Cookiecutter - koppsteinlab/knowledge-repo GitHub Wiki

Cookiecutter

What is cookiecutter?

Cookiecutter is a command-line tool that helps you to quickly create projects from predefined templates. It’s perfect for setting up Python packages and other types of projects with a consistent folder structure.

Our cookiecutter template is a forked version of the cookiecutter-bioinformatics-project and has a similar structure of Snakemake workflows:

├── CITATION.cff       <- Contains metadata on how the project might eventually be published. 
├── LICENSE
├── Makefile           <- Makefile with commands like `make data` or `make train`
├── README.md          <- The top-level README for developers using this project.
├── config             <- Configuration options for the analysis. 
|   ├── config.yaml    <- Snakemake config file. 
|   └── samples.tsv    <- A metadata table for all the samples run in the analysis.  
│
├── docs               <- A default Sphinx project; see sphinx-doc.org for details
│
├── environment.yaml   <- The requirements file for reproducing the analysis environment, e.g.
│                         generated with `conda env export > environment.yaml`
│
├── img                <- A place to store images associated with the project/pipeline, e.g. a 
│                         a figure of the pipeline DAG. 
│
├── notebooks          <- Jupyter or Rmd notebooks. Naming convention is a number (for ordering),
│                         the creator's initials, and a short `-` delimited description, e.g.
│                         `1.0-jqp-initial-data-exploration`.
│
├── references         <- Data dictionaries, manuals, and all other explanatory materials.
│
├── reports            <- Generated analysis as HTML, PDF, LaTeX, etc.
│   └── figures        <- Generated graphics and figures to be used in reporting
│
├── resources          <- Place for data. By default excluded from the git repository. 
│   ├── external       <- Data from third party sources.
│   └── raw_data       <- The original, immutable data dump.
│
├── results            <- Final output of the data processing pipeline. By default excluded from the git repository.
│ 
├── sandbox            <- A place to test scripts and ideas. By default excluded from the git repository.
│ 
├── scripts            <- A place for short shell or python scripts.
│ 
├── setup.py           <- Makes project pip installable (pip install -e .) so src can be imported
│
├── src                <- Source code for use in this project.
│   ├── __init__.py    <- Makes src a Python module
├── tox.ini            <- tox file with settings for running tox; see tox.readthedocs.io
│
├── workflow           <- Place to store the main pipeline for rerunning all the analysis. 
│   ├── envs           <- Contains different conda environments in .yaml format for running the pipeline. 
│   ├── rules          <- Contains .smk files that are included by the main Snakefile, including common.smk for functions. 
│   ├── scripts        <- Contains different R or python scripts used by the script: directive in Snakemake.
│   ├── Snakefile      <- Contains the main entrypoint to the pipeline.
│ 
├── workspace          <- Space for intermediate results in the pipeline. By default excluded from the git repository.
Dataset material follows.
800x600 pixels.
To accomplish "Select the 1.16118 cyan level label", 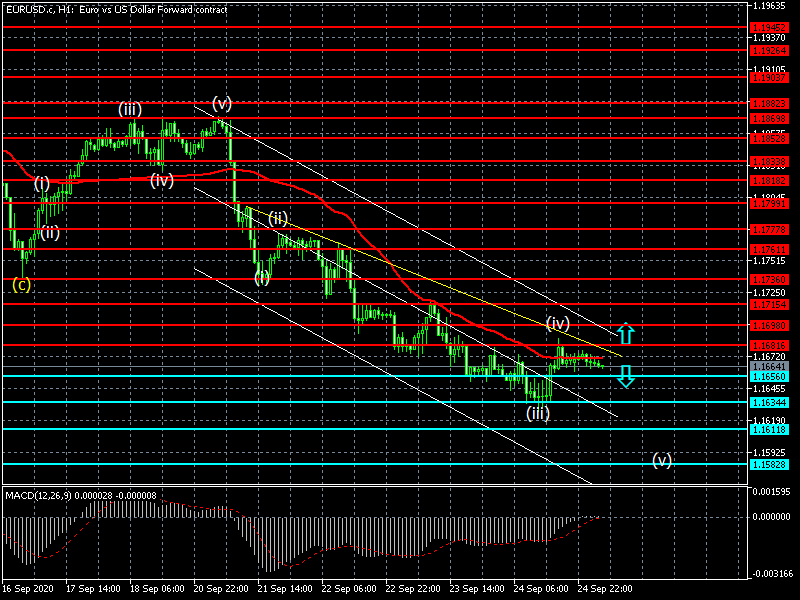I will (x=770, y=430).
Your main code with the different rules will be stored in a GNU Makefile, so that someone else can just execute later i.e. make test to run the whole pipeline.

Why should I use cookiecutter?

The goal is to have a standardized folder structure to ensure consistency and reproducibility across your different research projects.
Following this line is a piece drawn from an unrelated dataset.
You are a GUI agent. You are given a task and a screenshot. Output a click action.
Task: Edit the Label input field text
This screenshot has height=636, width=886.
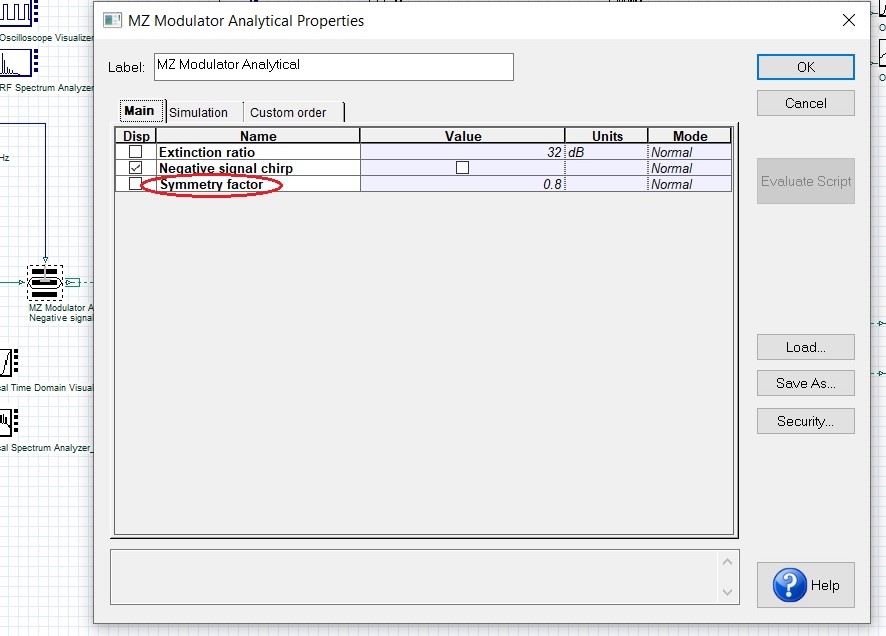[x=333, y=67]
Setting up the cookiecutter template on HILBERT

Here is a brief tutorial for setting up the cookiecutter template on HILBERT.

HILBERT is not directly connected to the internet, so there might be small differences in setting it up there compared to the DKFZ Cluster. Make sure you have a package manager, i.e. conda installed beforehand and set the right channels (conda-forge, bioconda) and channel priorities in your .condarc file before following this tutorial. You can find a brief description on how to do this here.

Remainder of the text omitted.